Child Safety and Welfare Action needed now to address issues with Department of Child Services

Action needed now to address issues with Department of Child Services

The Indiana Department of Child Services’ (DCS) Director recently resigned her post, citing policies from the governor’s office that resulted in children “being systematically placed at risk, without the ability to help them.” Judge Mary Beth Bonaventura led DCS since 2013 and has been a child welfare professional for 36 years. She was well respected and promoted throughout the years by leaders in both parties.

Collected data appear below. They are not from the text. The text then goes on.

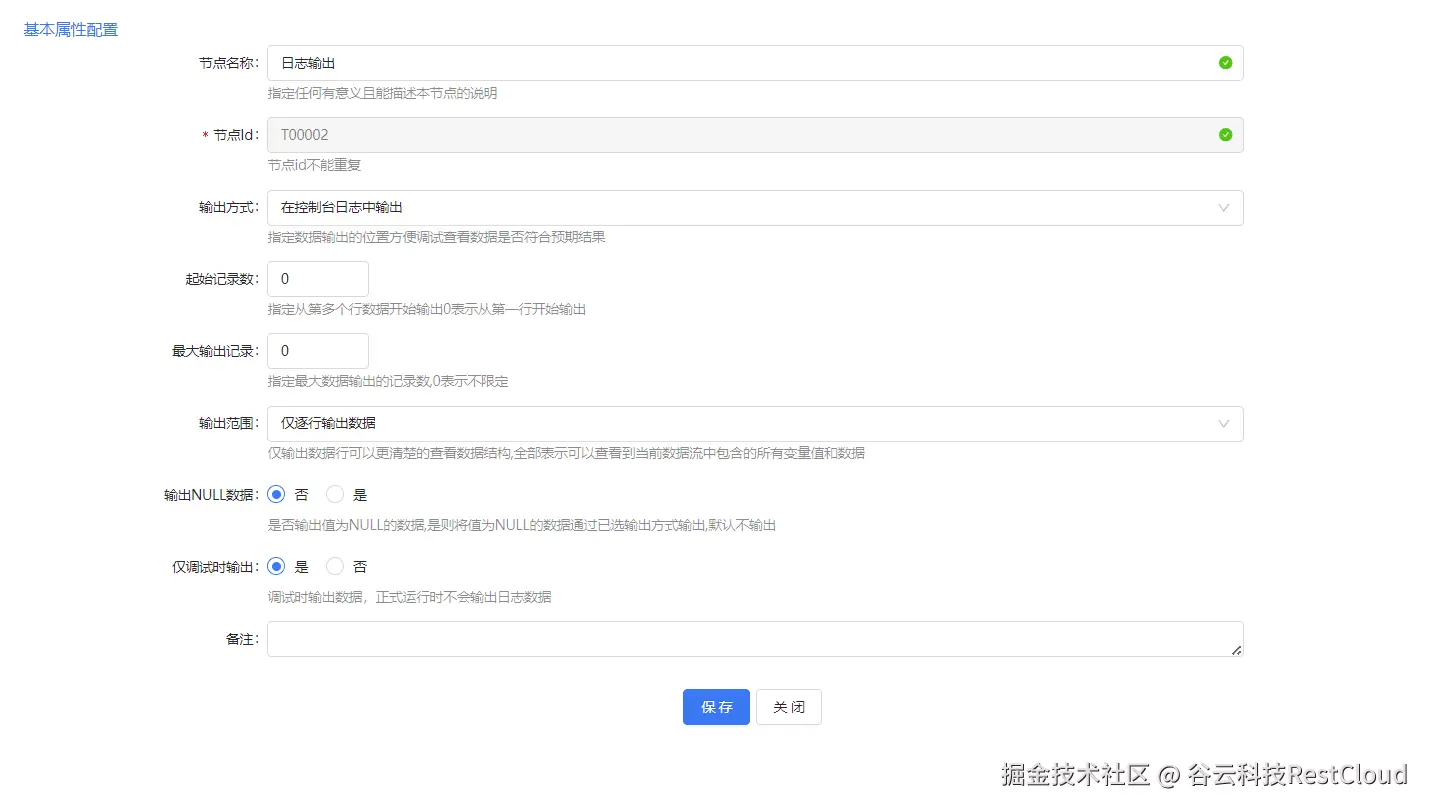Click the resize handle of 备注 textarea

click(1238, 652)
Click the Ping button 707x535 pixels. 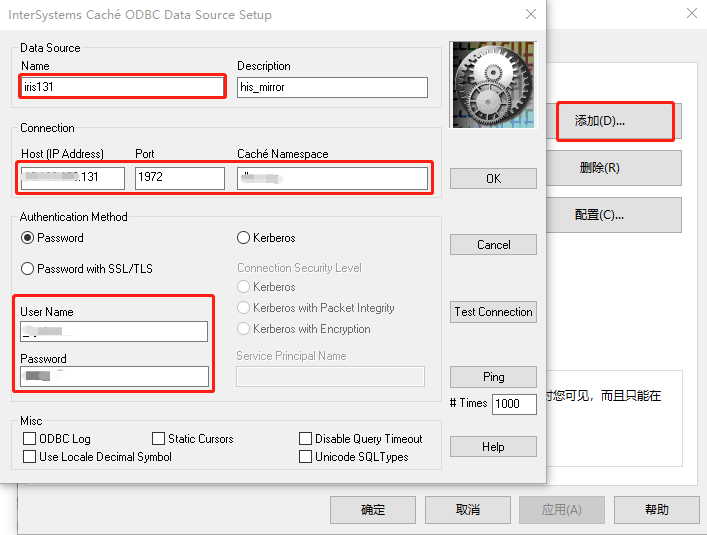pos(493,377)
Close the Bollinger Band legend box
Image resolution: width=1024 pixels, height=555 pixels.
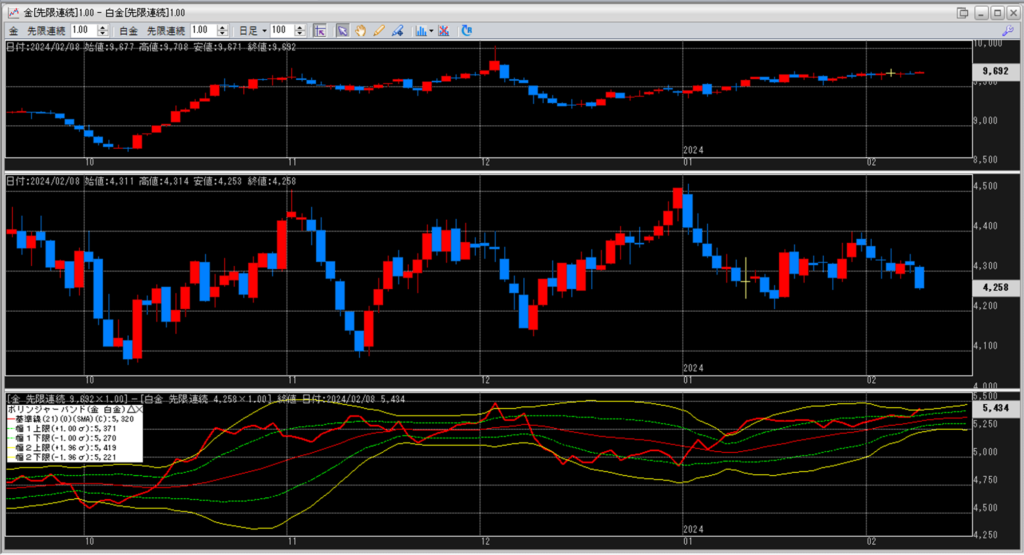(138, 410)
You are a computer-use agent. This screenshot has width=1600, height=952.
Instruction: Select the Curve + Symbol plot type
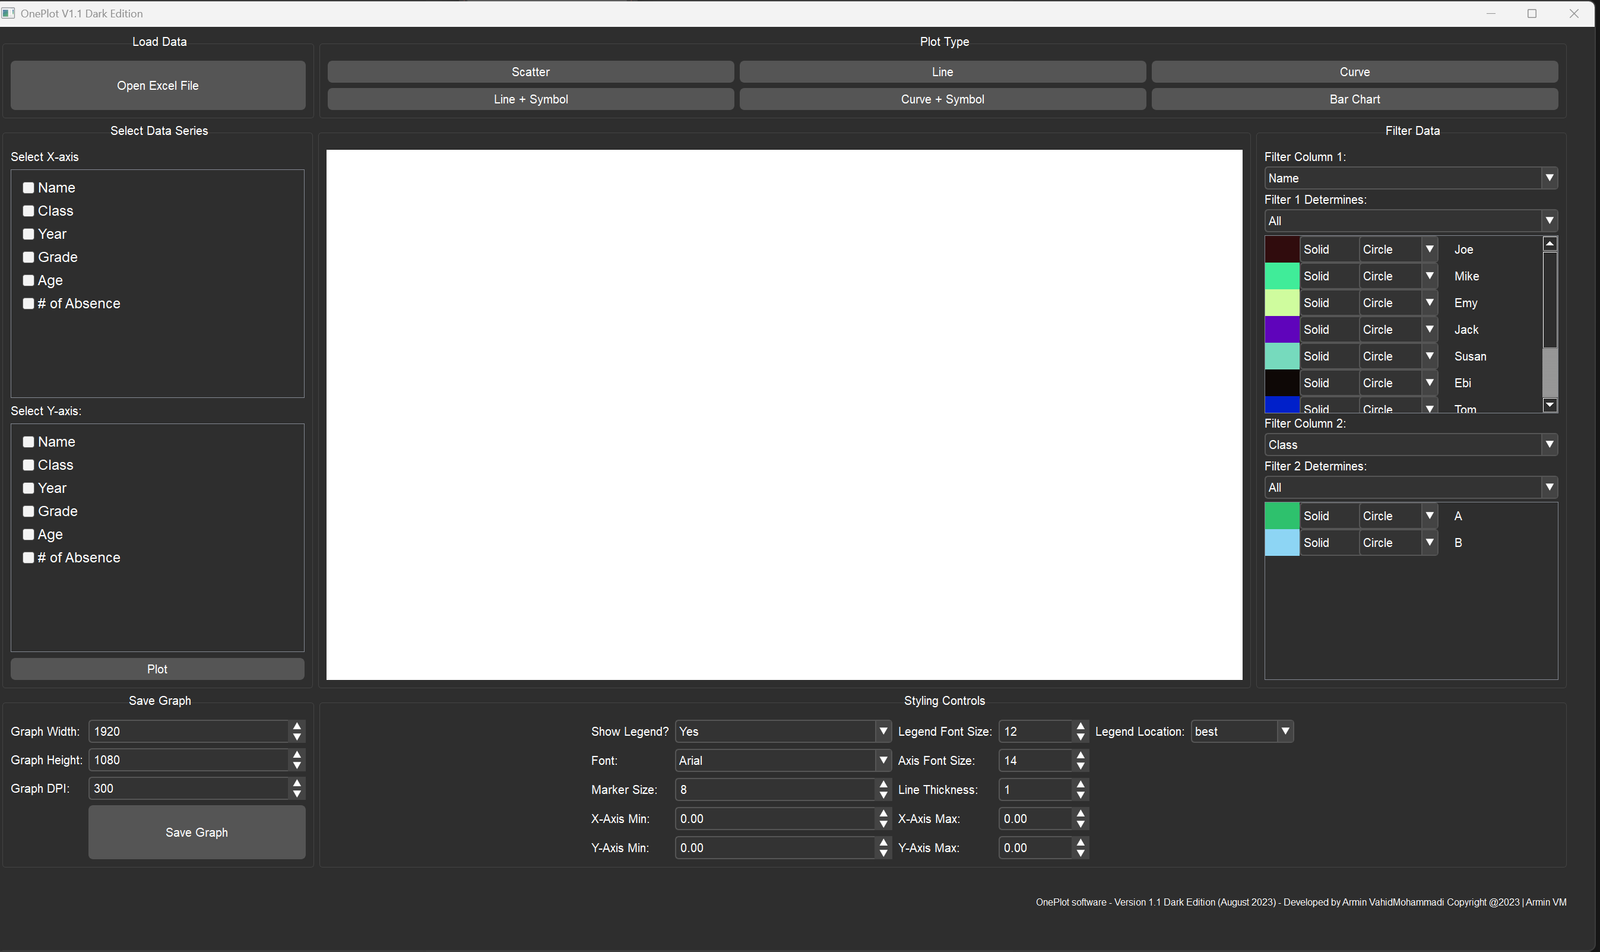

Since the Director’s letter was made public, members of the Senate Democratic Caucus have been calling for an investigation into DCS to address the child safety issues brought forward by Judge Bonaventura. Last week, Governor Holcomb announced a new leader for the Department as well as a third-party review of DCS to identify systemic issues. The review is expected to be completed this spring, after the legislative session has ended. This means legislators can’t act on any immediate health and safety concerns for Indiana’s children until 2019.

On December 29, 2017, Senate Minority Leader Tim Lanane (D-Anderson) sent a letter to the Senate President Pro Temp David Long that called for a legislative committee to address concerns the Director brought to light.  Senator Lanane’s letter summed up the necessity for legislative oversight by writing, “as a co-equal branch of state government charged with the ultimate duty to pass policies that protect children, the General Assembly should move now to demand answers and accountability.” The GOP leadership in both chambers have stated their intent to defer to the governor and offer no legislative oversight until the 2019 session.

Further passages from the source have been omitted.